Given a dataset with known input features \( X \) and known output values \( y \), the goal is to find the coefficient vector \( c \) that minimizes the sum of squared errors (SSE):

\[
SSE = \sum (y_{\text{actual}} - y_{\text{predicted}})^2
\]

The coefficients that minimize the SSE are those that make the model's predictions as close as possible to the true observed values.

## Practical Example: Finding the Best Coefficient Set

To illustrate this concept, we will calculate the sum of squared errors for several different sets of coefficient values and identify which set provides the best fit for the data. This is a simplified example of the least squares method, where instead of finding the global optimum, we evaluate a fixed number of alternatives.

In [None]:
import numpy as np

# Data: Features (X) and actual prices (y)
X = np.array([[66, 5, 15, 2, 500], 
              [21, 3, 50, 1, 100], 
              [120, 15, 5, 2, 1200]])

y = np.array([250000, 60000, 525000])

# Alternative sets of coefficient values
c = np.array([[3000, 200, -50, 5000, 100], 
              [2000, -250, -100, 150, 250], 
              [3000, -100, -150, 0, 150]])

def find_best(X, y, c):
    smallest_error = np.inf  # Initialize with infinity to find minimum
    best_index = -1  # To track the best set of coefficients
    
    for i, coeff in enumerate(c):
        # Predict prices using current coefficient set
        predictions = X @ coeff
        
        # Calculate sum of squared errors (SSE)
        sse = np.sum((y - predictions) ** 2)
        
        # Update best index if current set has a smaller error
        if sse < smallest_error:
            smallest_error = sse
            best_index = i
    
    print("The best set of coefficients is set %d" % best_index)

find_best(X, y, c)


## How the Least Squares Method Works

The least squares method tries to find the best-fitting line (or hyperplane in higher dimensions) that minimizes the error between the actual data points and the predicted values. The key idea is to adjust the coefficients so that the sum of squared errors across all data points is as small as possible.

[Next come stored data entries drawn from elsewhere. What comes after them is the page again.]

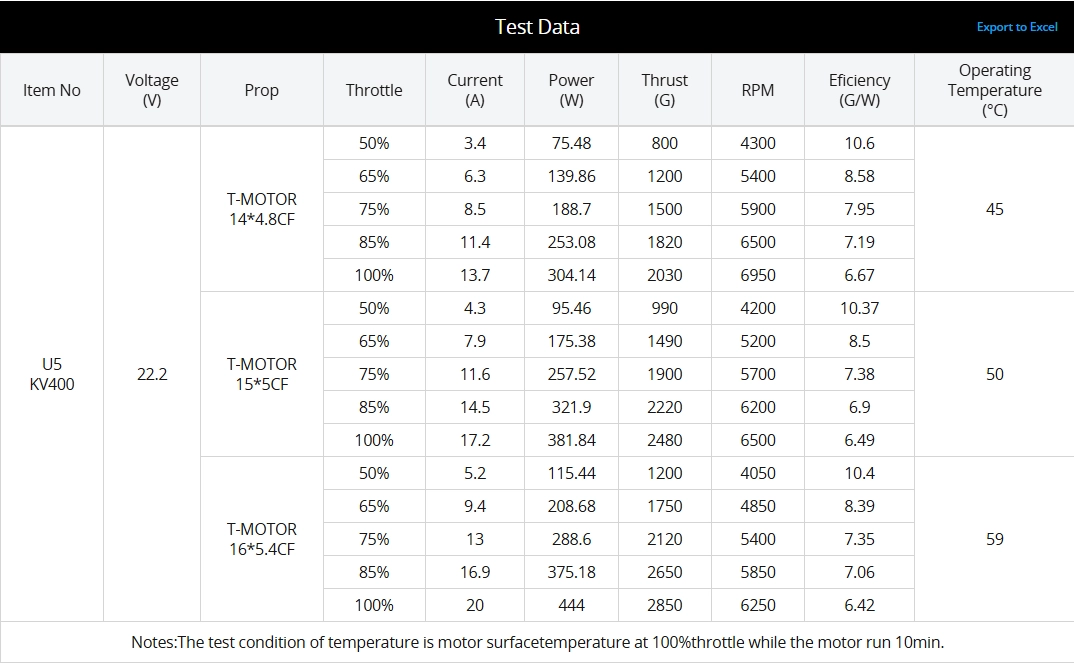Click the Test Data title bar
The width and height of the screenshot is (1074, 663).
537,27
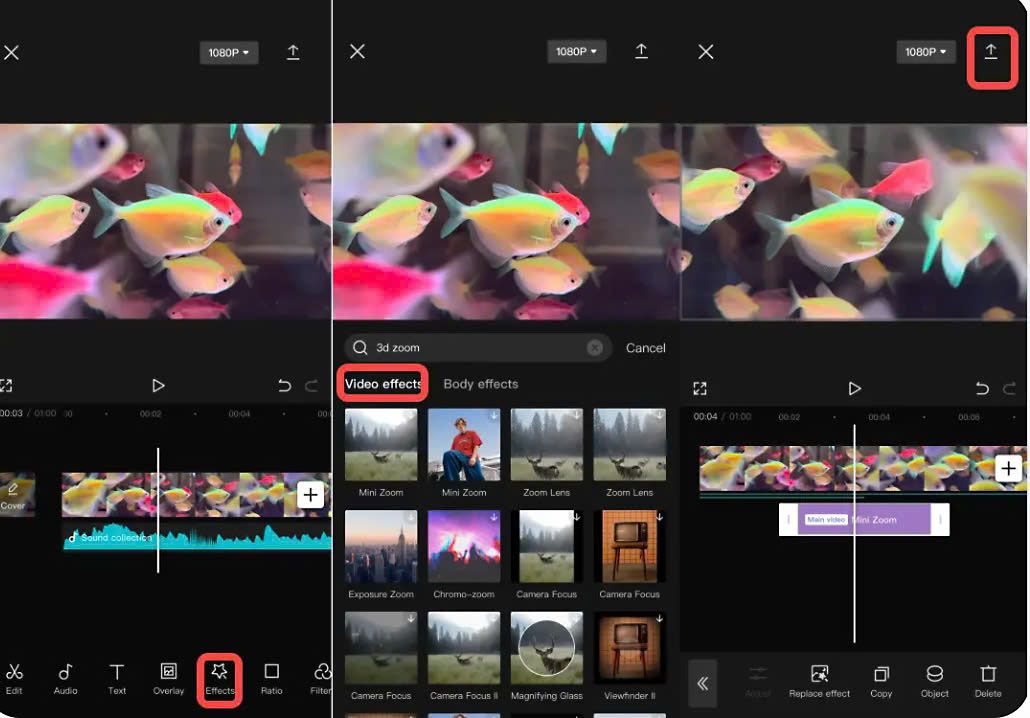Open the Audio tool
The width and height of the screenshot is (1030, 718).
click(65, 678)
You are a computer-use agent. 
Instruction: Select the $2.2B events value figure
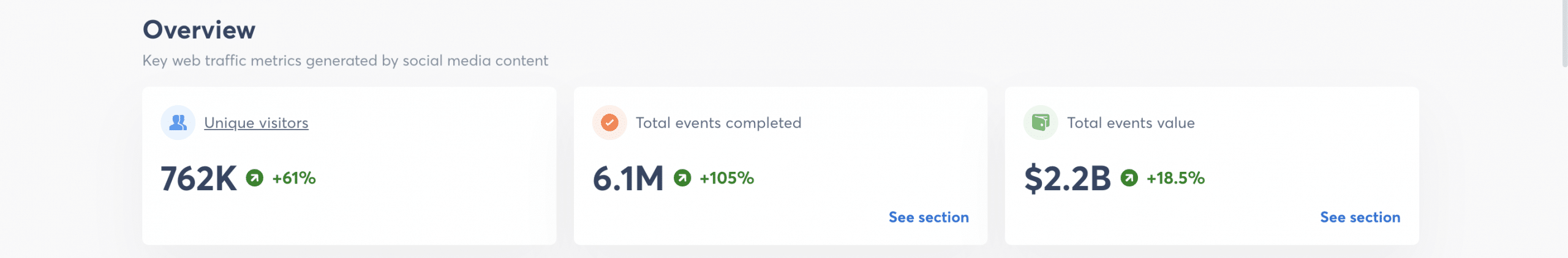pos(1067,179)
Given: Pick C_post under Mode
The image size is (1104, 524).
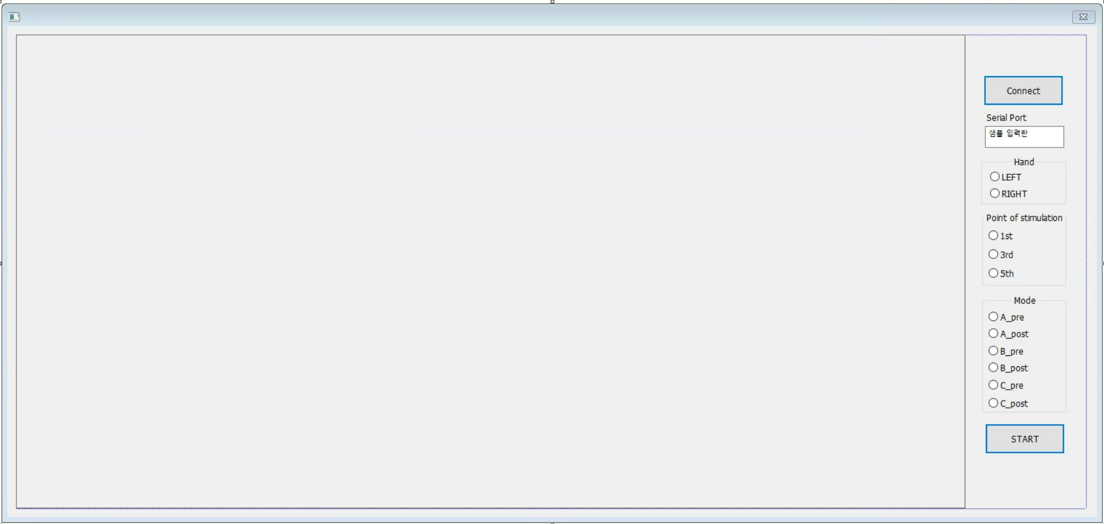Looking at the screenshot, I should 1009,404.
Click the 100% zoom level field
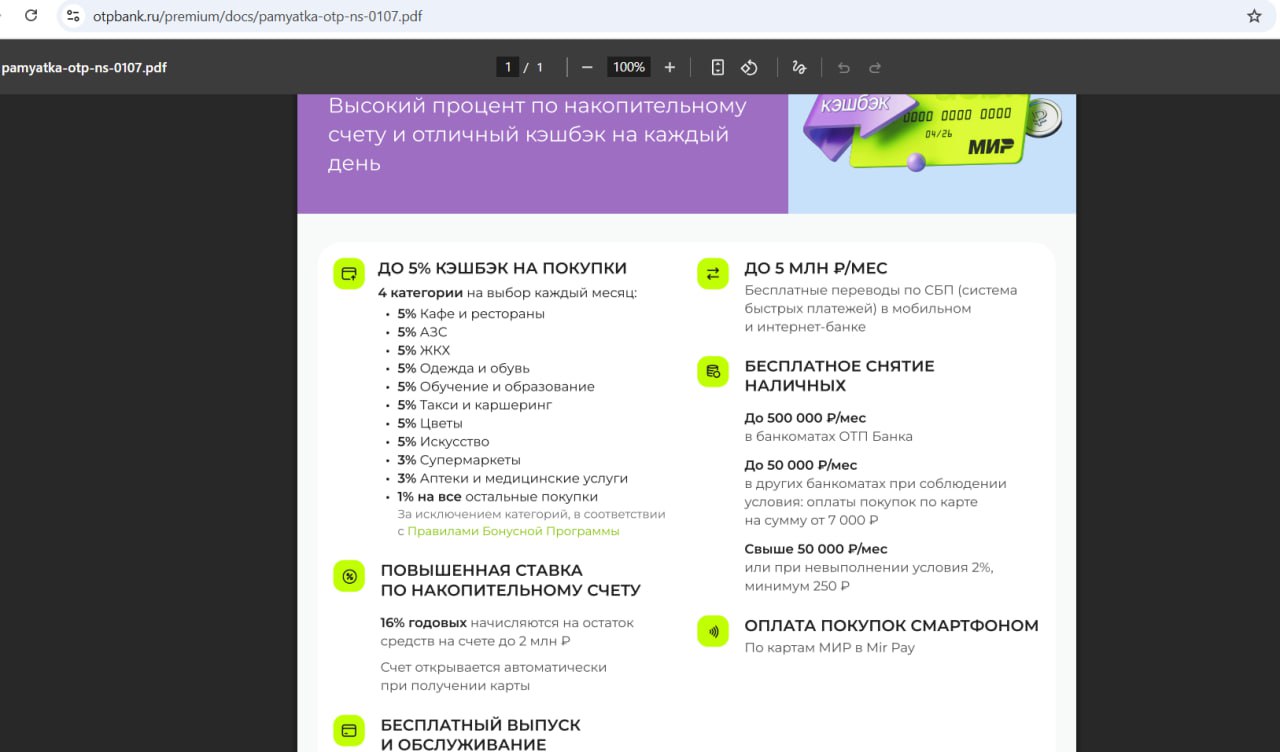Image resolution: width=1280 pixels, height=752 pixels. (628, 67)
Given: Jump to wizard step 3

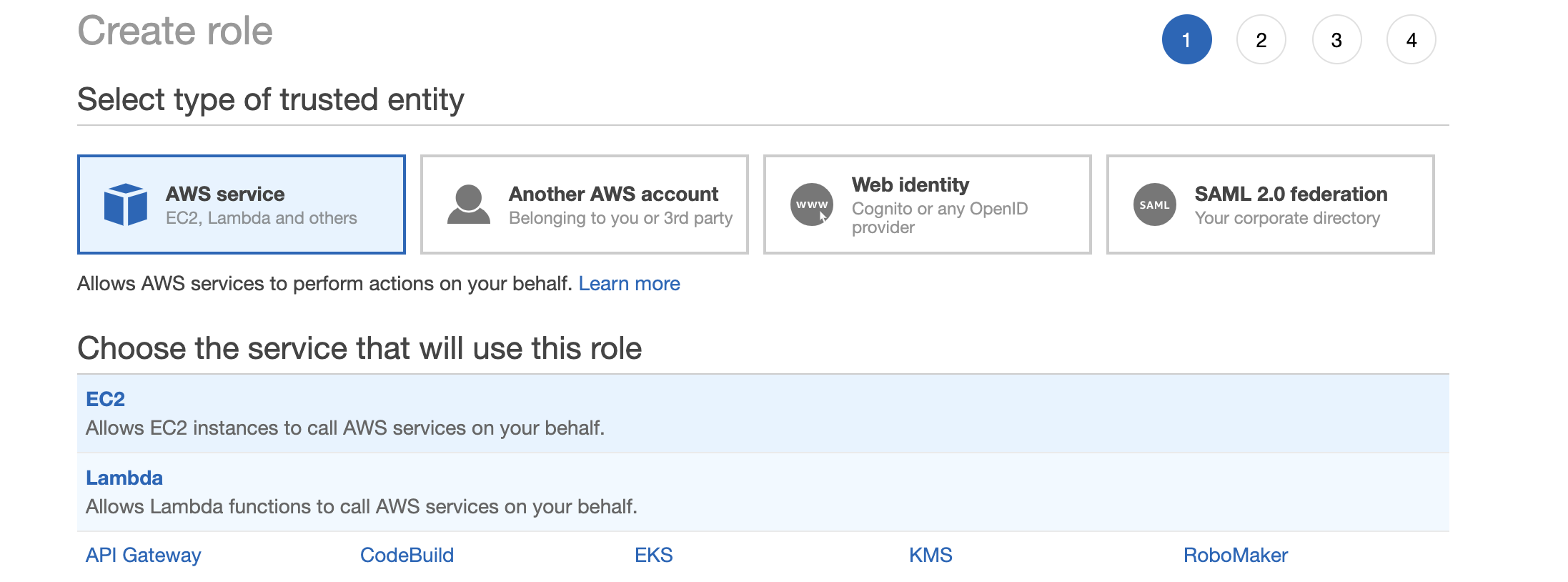Looking at the screenshot, I should point(1336,40).
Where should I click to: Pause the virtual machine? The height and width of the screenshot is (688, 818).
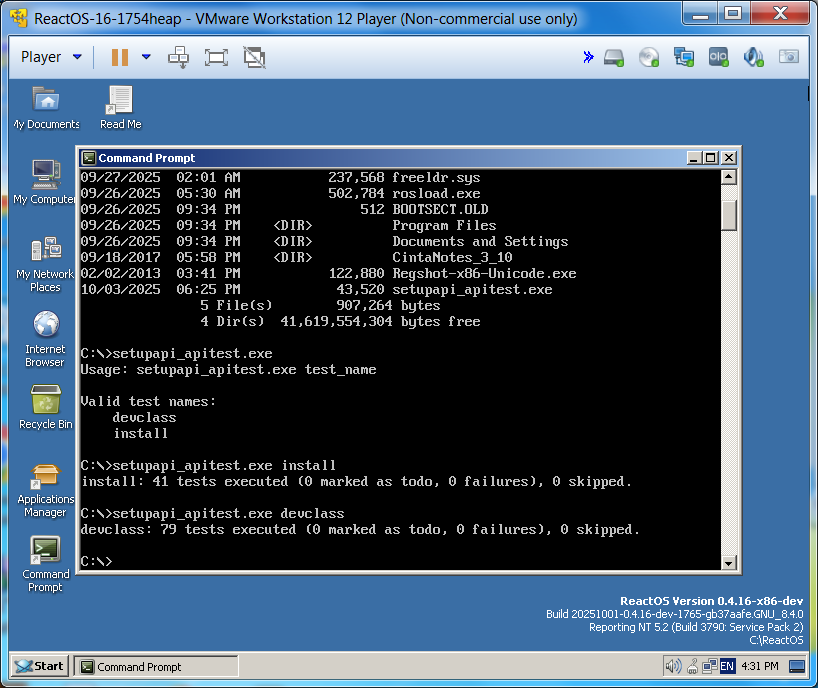[x=120, y=57]
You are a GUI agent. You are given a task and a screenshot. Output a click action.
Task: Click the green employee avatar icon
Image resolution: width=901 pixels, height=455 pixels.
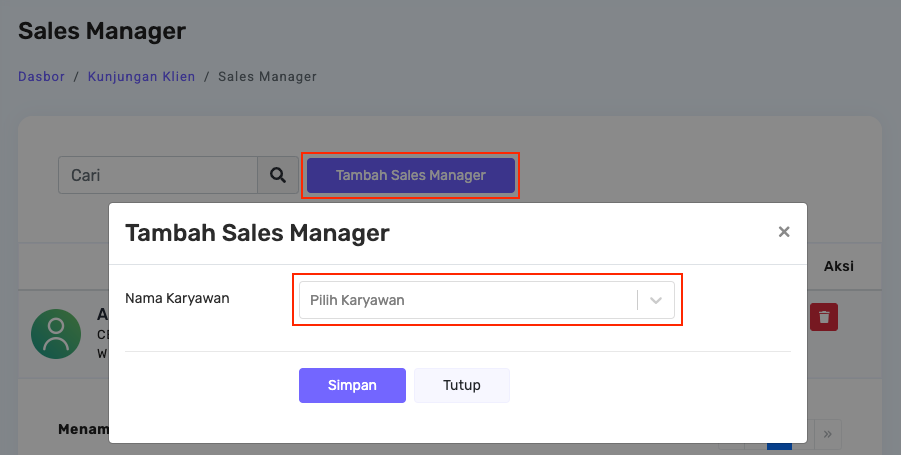click(x=56, y=333)
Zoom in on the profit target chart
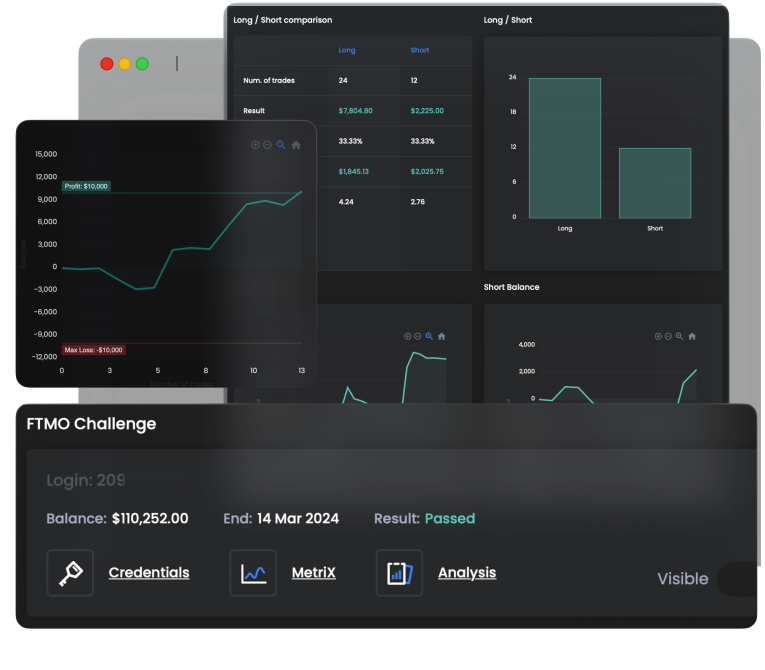Viewport: 765px width, 670px height. [255, 145]
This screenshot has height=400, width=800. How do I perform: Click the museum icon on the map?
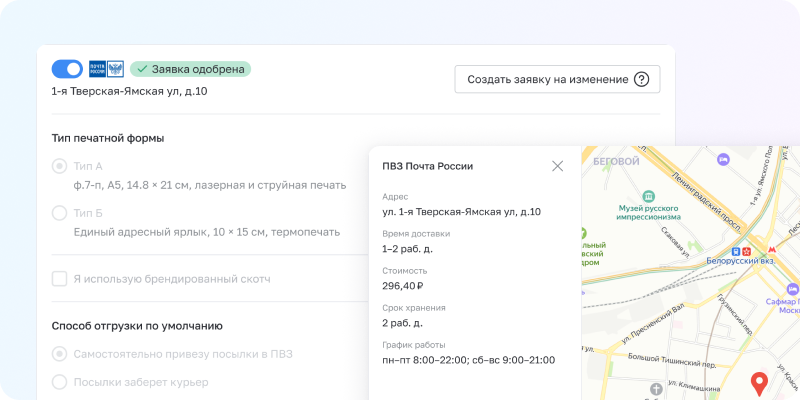(650, 196)
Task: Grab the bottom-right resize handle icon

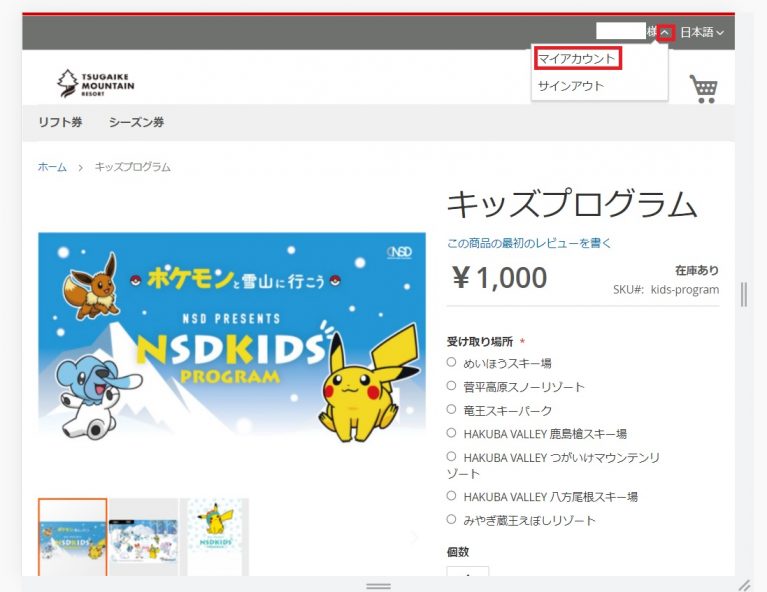Action: pos(744,585)
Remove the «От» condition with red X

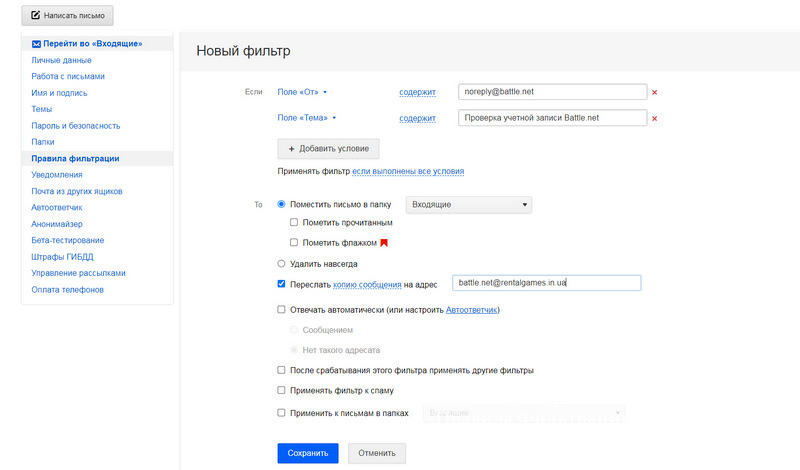tap(654, 92)

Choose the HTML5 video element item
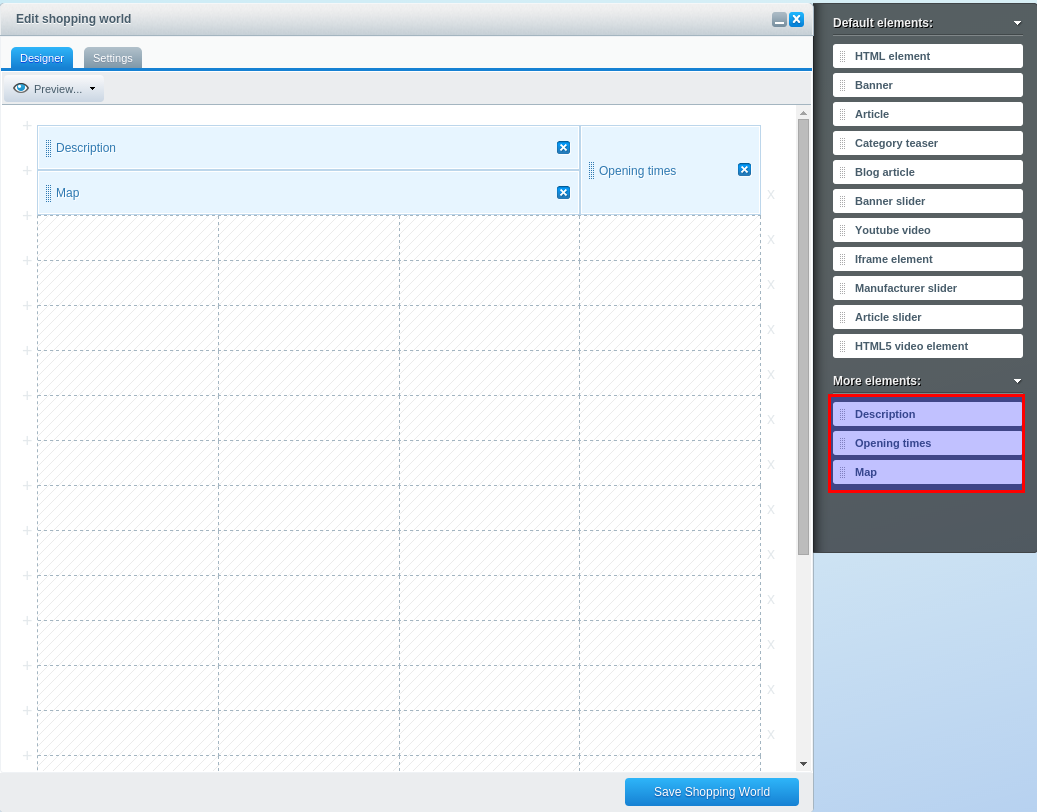point(927,346)
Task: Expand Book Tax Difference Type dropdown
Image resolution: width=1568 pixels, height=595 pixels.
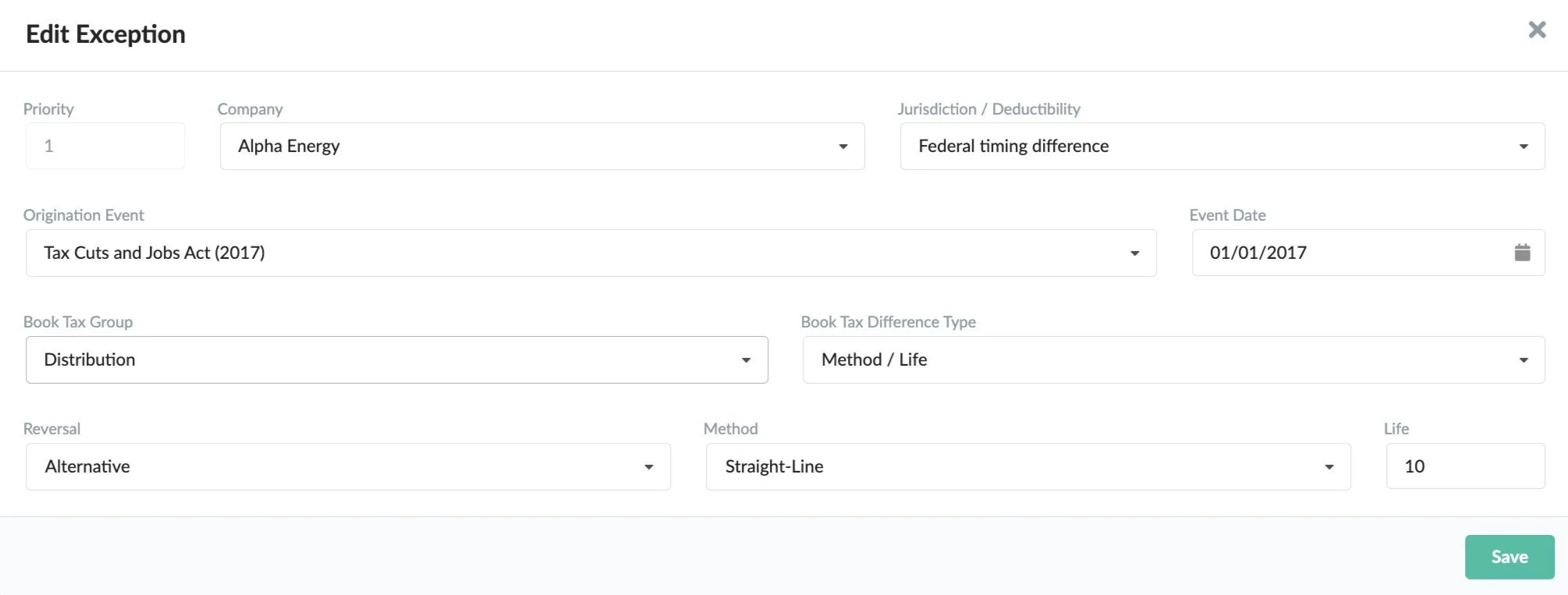Action: tap(1155, 359)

In the example above, we are comparing three different sets of coefficients. For each set, we compute the predictions by multiplying the input features \( X \) by the coefficients \( c \), and then calculate the sum of squared errors for the difference between the actual prices and the predicted prices.

## Visualizing the Fit

To better understand how well each coefficient set fits the data, it is helpful to visualize the predictions and compare them to the actual prices. If the model is a good fit, the predicted values should lie close to the actual data points when plotted on a graph. By visualizing this relationship, we can determine whether a linear model is appropriate for the data at hand.

## Conclusion

The least squares method is a cornerstone technique in both statistics and machine learning for fitting linear models. By minimizing the sum of squared errors, it provides a simple yet effective way to estimate the coefficients that best explain the relationships in the data. While it may not always provide a perfect fit, especially in the presence of noise or bias, it is a powerful tool for understanding how features contribute to predictions.

As we continue exploring linear regression, we will see how this method can be applied to more complex datasets and scenarios, extending beyond basic cabin price predictions to real-world applications.

# Applying the Least Squares Method with Expanded Data

In previous sections, we explored how linear regression could be applied to a fixed set of cabins using the least squares method. Now, we will extend this concept by working with additional data to better simulate a real-world scenario, where the data size and number of features can vary.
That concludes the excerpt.